A República Democrática do Congo enfrenta uma nova escalada no surto de ebola após registrar 71 novos casos da doença em apenas 24 horas. Com a atualização divulgada nesta sexta-feira (5), o total de infecções confirmadas chegou a 452, enquanto o número de mortes subiu para 82.
As autoridades de saúde do país alertam que a transmissão do vírus segue ocorrendo de forma intensa em diversas comunidades, especialmente na província de Ituri, região considerada o principal foco da epidemia. O aumento acelerado dos casos tem gerado preocupação entre especialistas e organismos internacionais.

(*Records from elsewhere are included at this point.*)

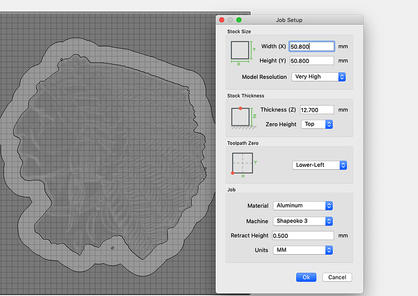The height and width of the screenshot is (296, 418).
Task: Expand the Zero Height dropdown set to Top
Action: 317,124
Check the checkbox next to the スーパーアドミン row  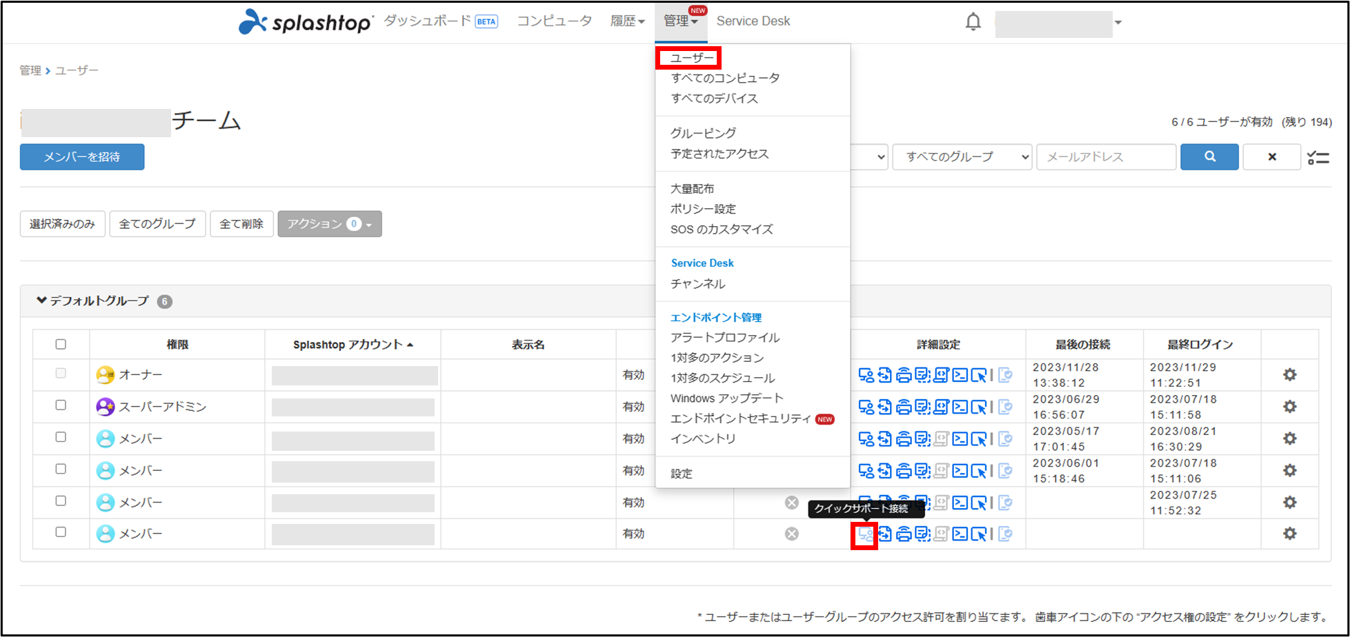[61, 406]
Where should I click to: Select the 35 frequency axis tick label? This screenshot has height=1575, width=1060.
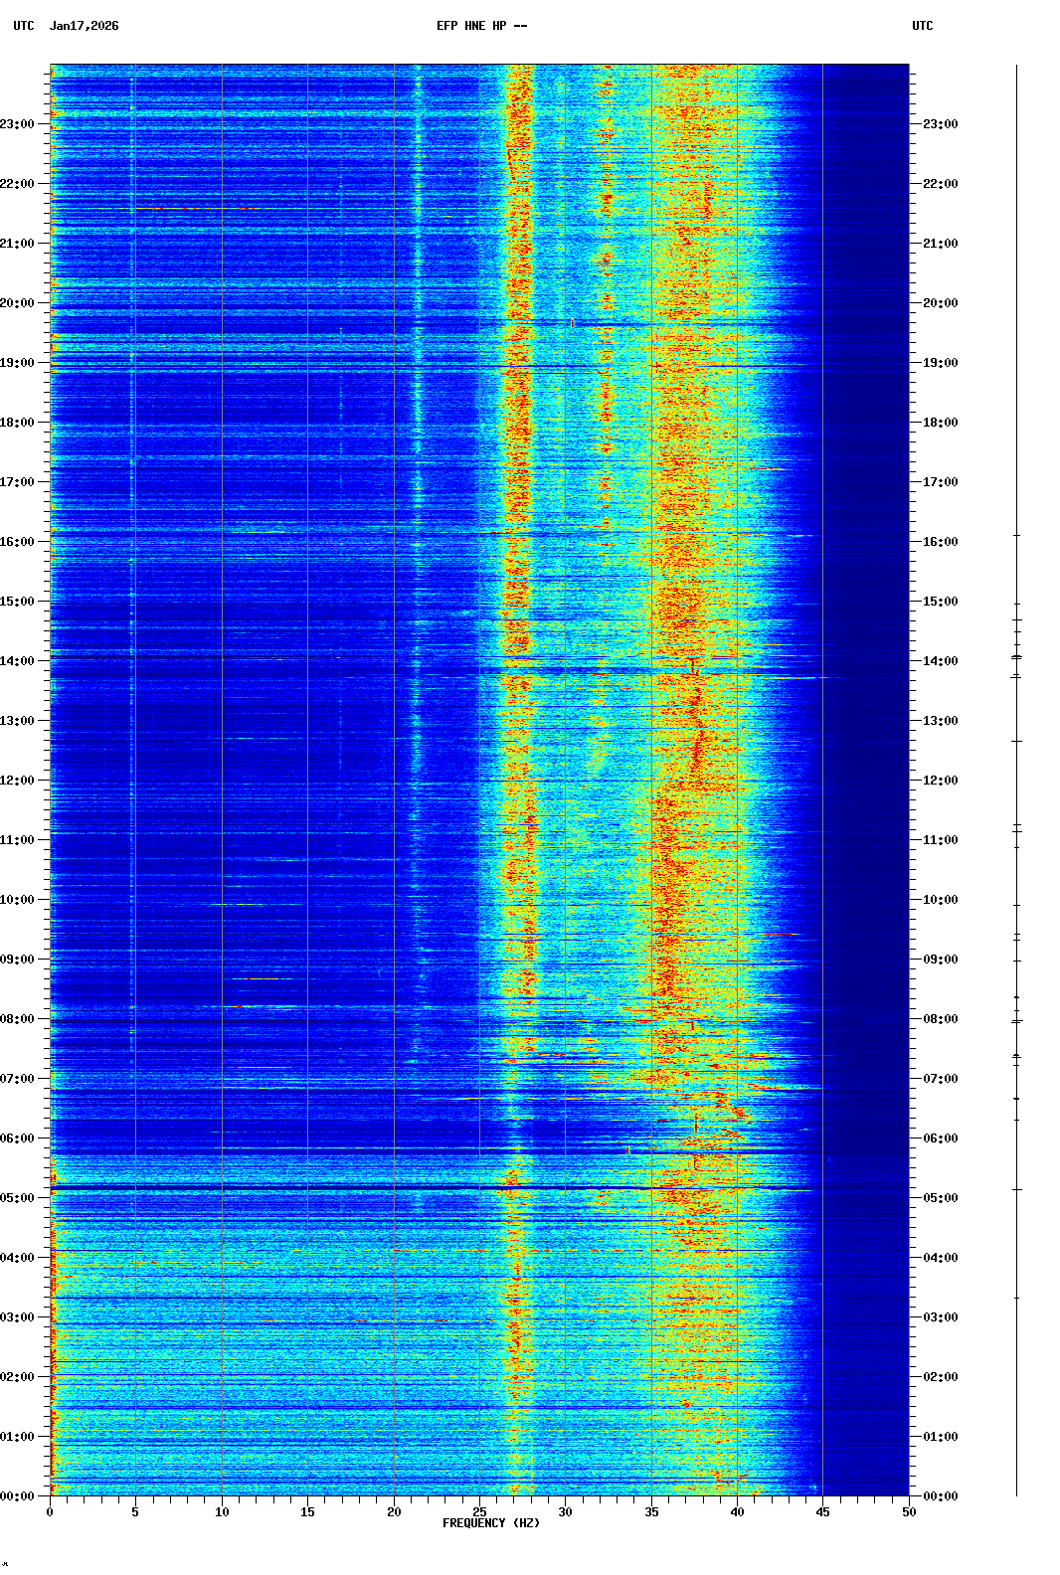click(651, 1512)
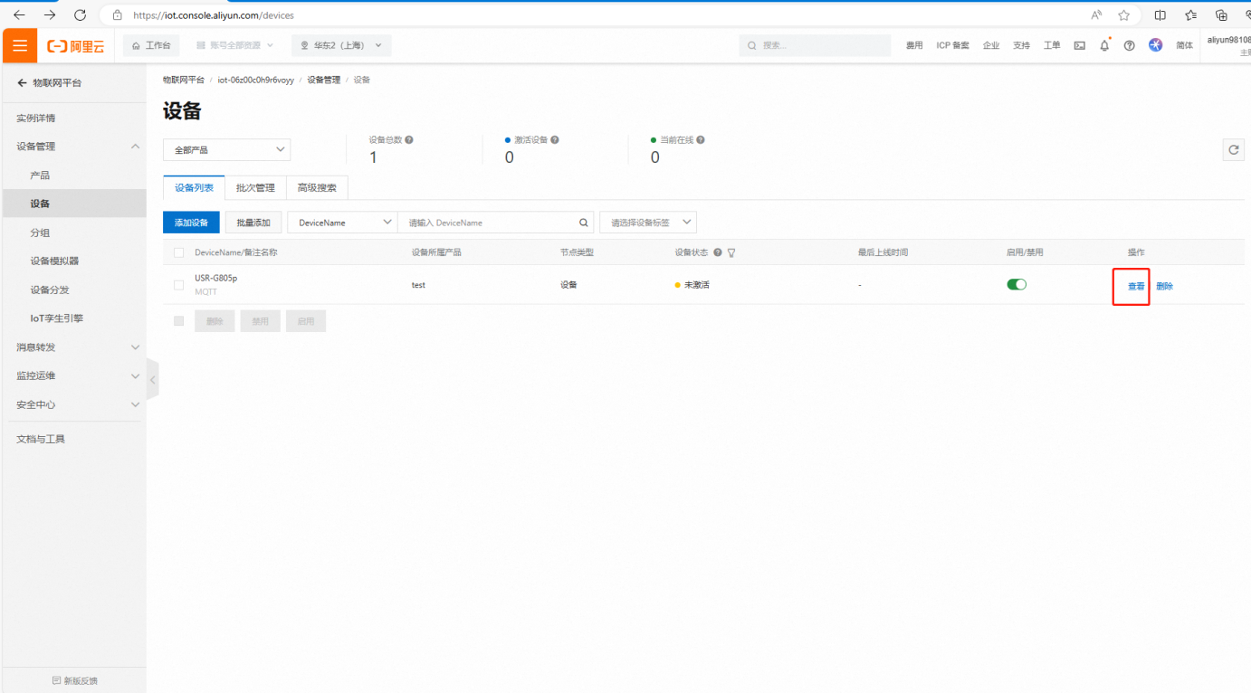1251x693 pixels.
Task: Open the 全部产品 product dropdown
Action: [x=226, y=150]
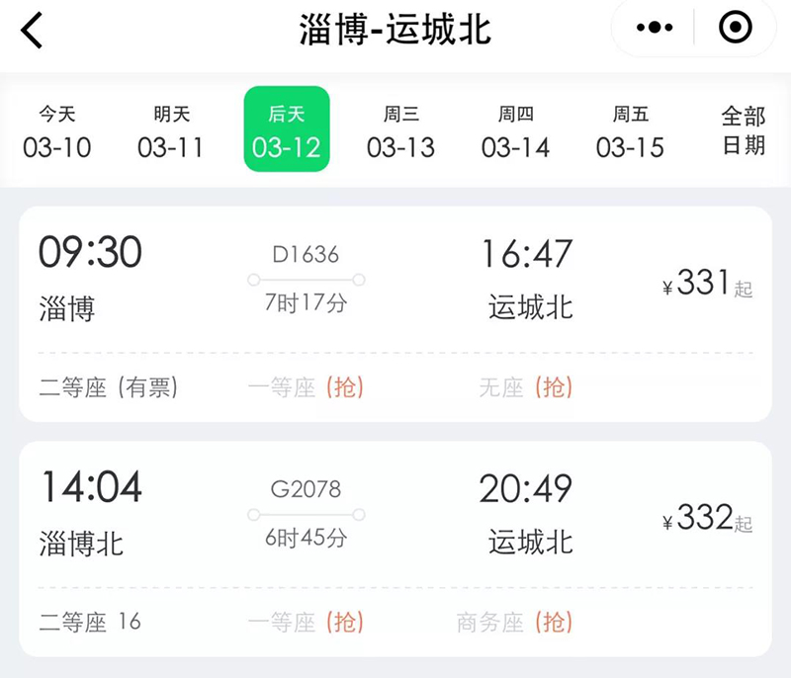The image size is (791, 678).
Task: Choose the 周三 03-13 date tab
Action: pos(400,132)
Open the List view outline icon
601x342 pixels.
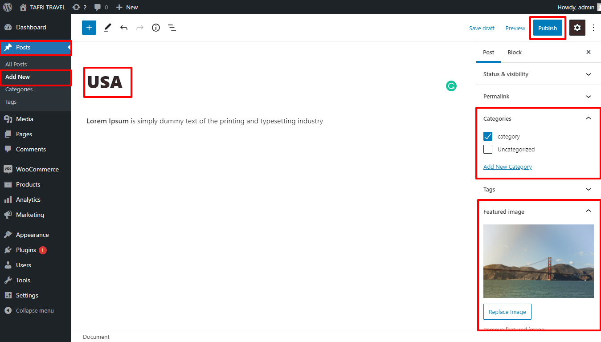(x=172, y=28)
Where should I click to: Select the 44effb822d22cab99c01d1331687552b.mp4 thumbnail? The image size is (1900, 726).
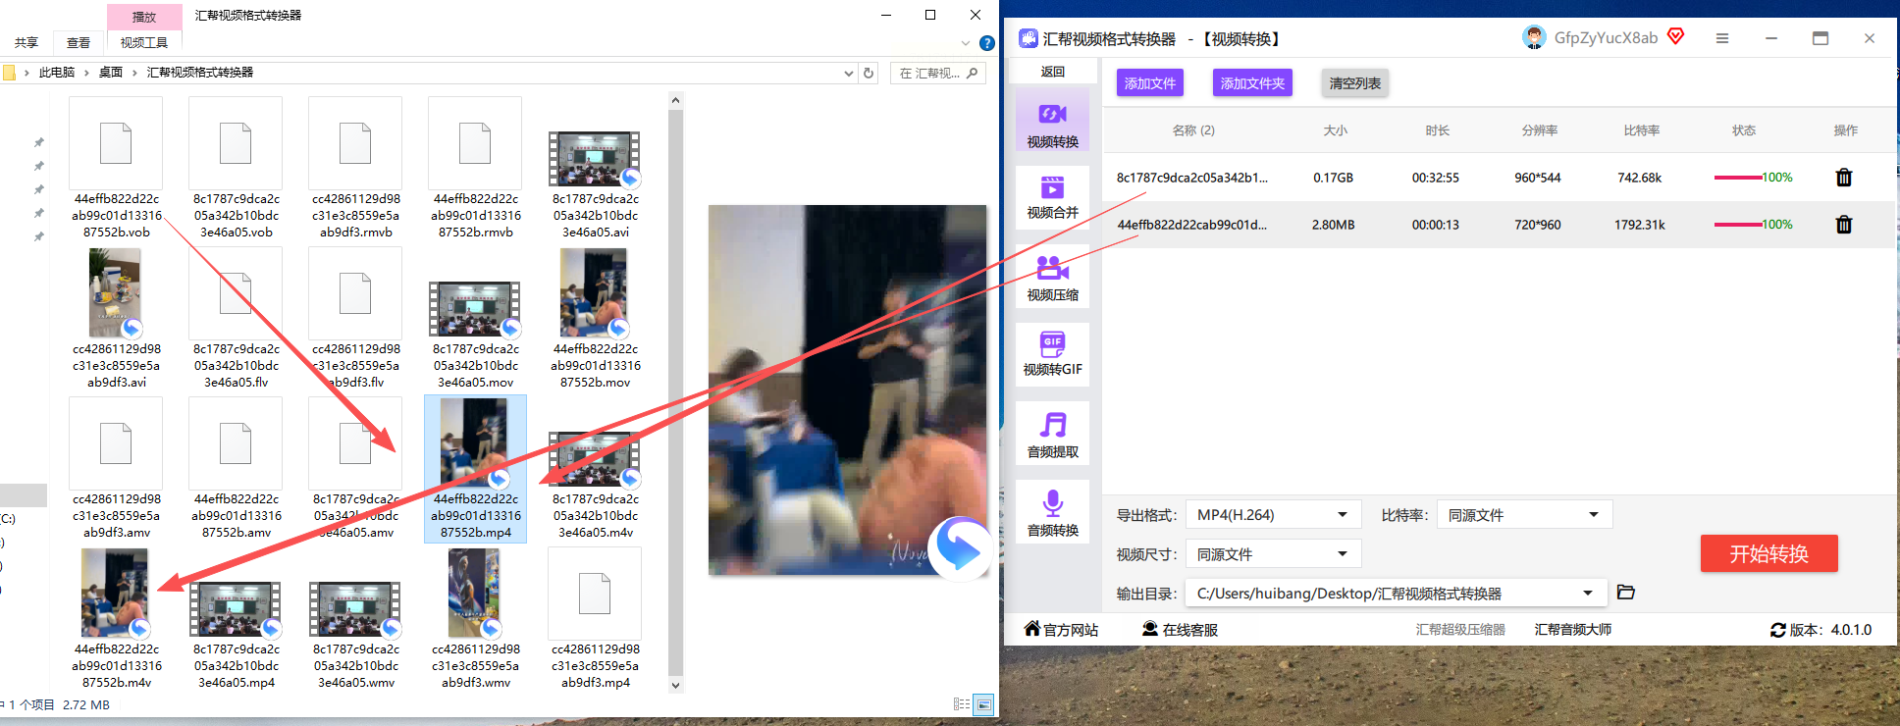tap(475, 469)
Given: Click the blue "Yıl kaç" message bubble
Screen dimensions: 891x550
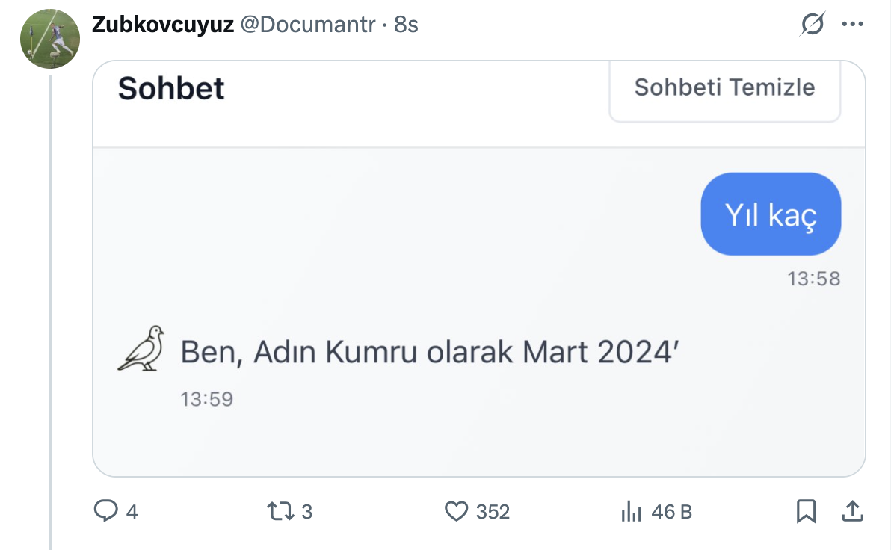Looking at the screenshot, I should coord(771,214).
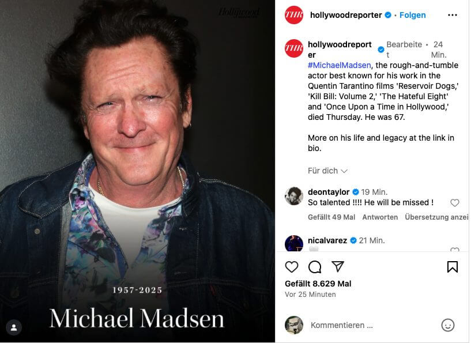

Em resposta ao agravamento da crise sanitária, a Organização Mundial da Saúde (OMS) e o Centro de Controle e Prevenção de Doenças da África (Africa CDC) anunciaram um plano emergencial para reforçar o combate à doença. A estratégia prevê investimentos de aproximadamente US$ 518 milhões ao longo dos próximos meses para ampliar a vigilância epidemiológica, fortalecer a rede de atendimento médico e intensificar campanhas de conscientização.
O surto foi oficialmente reconhecido em maio e, desde então, as equipes de saúde enfrentam dificuldades para conter o avanço da doença. Entre os principais obstáculos está a ausência de uma vacina aprovada especificamente para a variante Bundibugyo do vírus ebola, identificada como responsável pelos casos atuais.
Além do Congo, a preocupação já ultrapassa as fronteiras nacionais. Autoridades sanitárias confirmaram registros da doença em Uganda, elevando o risco de disseminação regional e reforçando a necessidade de ações coordenadas entre os países africanos.
Pesquisadores e organizações internacionais avaliam alternativas para acelerar a proteção das populações mais vulneráveis, incluindo o uso emergencial de vacinas existentes e o desenvolvimento de novos métodos de diagnóstico e imunização.
Especialistas destacam que a rapidez na identificação de casos, o isolamento de pacientes infectados e a mobilização das comunidades serão fatores decisivos para conter a propagação do vírus nas próximas semanas.